The digital rights organization is also — like Public Citizen — critical of the treaty’s bid to restrict the use of data localization laws. “Although we generally agree that data localization is an ineffective approach to the protection of personal data, a trade agreement is the wrong place for a sweeping prohibition of such practices,” the EFF writes. “For particularly sensitive user data, regulating cross-border transfer of that data or its storage on vulnerable overseas servers may be a valid policy option.
“The E-Commerce chapter does not prohibit recourse to this option altogether, but imposes a strict test that such measures must not amount to ‘arbitrary or unjustifiable discrimination or a disguised restriction on trade’ — a test that would be applied by an investment court, not by a data protection authority or human rights tribunal,” it adds.
So the EFF is basically making the same critique as Public Citizen — that corporate interests are trumping privacy and human rights in TPP.
It’s also notable that measure to enforce international data flows are driving in the opposite direction vs the recent ruling by the European Court of Justice invalidating the fifteen year old Safe Harbor data-transfer agreement between the U.S. and the EU — on the grounds that Europeans’ data was not being adequately protected under a self-certification regime. (It remains to be seen what TTIP will have to say on data flows. Truly that will be a *gets popcorn* moment.)
The EFF says TPP takes the same “flawed approach” as the old EU-U.S. Safe Harbor — i.e. that it tries to “streamline” cross-border data-flows between regions with “comprehensive data protection laws” and those with “weak or voluntary arrangements” by encouraging the former to treat the latter “as in some way equivalent to their own”.
“Data flows often are beneficial. At the same time, rules mandating data flows should be narrowly tailored with exceptions that clearly and explicitly allow for the protection of privacy and individual liberties,” adds Public Citizen’s Maybarduk. “The memory of misuse of data and National Security Agency surveillance is so fresh, and we should be careful about giving up control of our data.”
Other criticisms of TPP by consumer and digital rights organizations include: weak provisions on net neutrality (and empty provisions on spam); inadequate definitions of personal information; weak protections for personal data — such as allowing companies to define their own “self-serving standards” (as the EFF puts it) when it comes to privacy; a lowering of consumer protection standards, given that ‘unfairness’ has been left out of the consumer protection section — leaving only ‘fraudulent’ and ‘deceptive’ conduct to be specifically proscribed; prohibitions on government requiring the disclosure of source code for mass market software or products containing the software, thereby limiting the ability of countries to take steps to, for example, bolster the cybersecurity of such products.

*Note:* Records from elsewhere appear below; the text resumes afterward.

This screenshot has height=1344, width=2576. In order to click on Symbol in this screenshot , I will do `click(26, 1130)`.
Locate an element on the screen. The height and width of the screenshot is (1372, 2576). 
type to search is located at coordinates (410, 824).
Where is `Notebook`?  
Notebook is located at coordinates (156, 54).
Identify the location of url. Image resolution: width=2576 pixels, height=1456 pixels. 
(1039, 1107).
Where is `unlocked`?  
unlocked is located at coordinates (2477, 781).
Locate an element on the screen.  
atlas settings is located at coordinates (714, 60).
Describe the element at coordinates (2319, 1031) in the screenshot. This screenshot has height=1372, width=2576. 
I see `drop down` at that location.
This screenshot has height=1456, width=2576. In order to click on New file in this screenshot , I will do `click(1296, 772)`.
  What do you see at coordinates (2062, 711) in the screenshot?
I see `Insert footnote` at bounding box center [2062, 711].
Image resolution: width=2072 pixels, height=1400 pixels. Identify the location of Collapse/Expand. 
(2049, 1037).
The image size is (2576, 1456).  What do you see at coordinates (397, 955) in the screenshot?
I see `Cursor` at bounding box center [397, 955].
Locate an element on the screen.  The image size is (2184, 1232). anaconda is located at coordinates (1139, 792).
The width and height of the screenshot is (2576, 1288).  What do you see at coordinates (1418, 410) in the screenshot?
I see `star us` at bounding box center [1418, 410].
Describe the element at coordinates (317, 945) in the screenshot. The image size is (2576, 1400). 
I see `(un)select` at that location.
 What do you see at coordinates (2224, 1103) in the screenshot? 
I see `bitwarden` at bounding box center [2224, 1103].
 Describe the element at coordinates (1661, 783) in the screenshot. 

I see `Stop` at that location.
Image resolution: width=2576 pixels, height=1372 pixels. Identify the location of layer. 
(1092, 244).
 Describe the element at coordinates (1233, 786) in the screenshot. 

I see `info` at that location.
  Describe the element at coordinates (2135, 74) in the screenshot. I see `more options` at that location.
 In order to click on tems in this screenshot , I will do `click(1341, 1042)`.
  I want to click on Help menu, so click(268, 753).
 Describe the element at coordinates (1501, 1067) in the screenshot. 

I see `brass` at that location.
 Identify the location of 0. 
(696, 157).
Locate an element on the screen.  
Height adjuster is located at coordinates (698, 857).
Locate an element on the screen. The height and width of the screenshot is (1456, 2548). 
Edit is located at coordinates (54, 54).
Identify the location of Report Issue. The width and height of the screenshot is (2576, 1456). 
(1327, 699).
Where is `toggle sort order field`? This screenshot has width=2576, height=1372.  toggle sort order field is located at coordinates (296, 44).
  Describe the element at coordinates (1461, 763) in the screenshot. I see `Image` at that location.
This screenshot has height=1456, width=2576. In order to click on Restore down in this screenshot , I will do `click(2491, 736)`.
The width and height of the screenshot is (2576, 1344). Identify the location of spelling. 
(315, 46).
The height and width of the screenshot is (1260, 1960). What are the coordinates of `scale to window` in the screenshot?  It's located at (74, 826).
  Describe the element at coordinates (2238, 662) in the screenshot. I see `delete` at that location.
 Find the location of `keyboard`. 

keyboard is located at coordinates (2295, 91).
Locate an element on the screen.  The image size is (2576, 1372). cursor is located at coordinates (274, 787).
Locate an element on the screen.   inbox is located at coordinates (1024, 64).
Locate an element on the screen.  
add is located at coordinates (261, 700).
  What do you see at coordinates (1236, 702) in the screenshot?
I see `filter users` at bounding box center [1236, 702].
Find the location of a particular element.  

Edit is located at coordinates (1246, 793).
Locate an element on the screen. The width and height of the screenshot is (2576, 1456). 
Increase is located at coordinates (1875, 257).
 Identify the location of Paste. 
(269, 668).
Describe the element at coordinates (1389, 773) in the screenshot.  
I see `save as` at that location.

The EFF also attacks the Telecommunications chapter for subordinating the security and privacy of users to the commercial interests of business — noting that the former are “only allowed to be taken into account if it can be established that they are not ‘a means of arbitrary or unjustifiable discrimination or a disguised restriction on trade in services’.”
“This is completely backward,” it adds. “There is no value in having telecommunications services if they do not protect the privacy and security of end users; in fact, such services can be positively harmful, causing serious human rights infringements of users. In any other context, human rights would trump commercial considerations — in fact, this would go entirely without saying — but in the topsy-turvy world of trade negotiations, it’s the other way around.”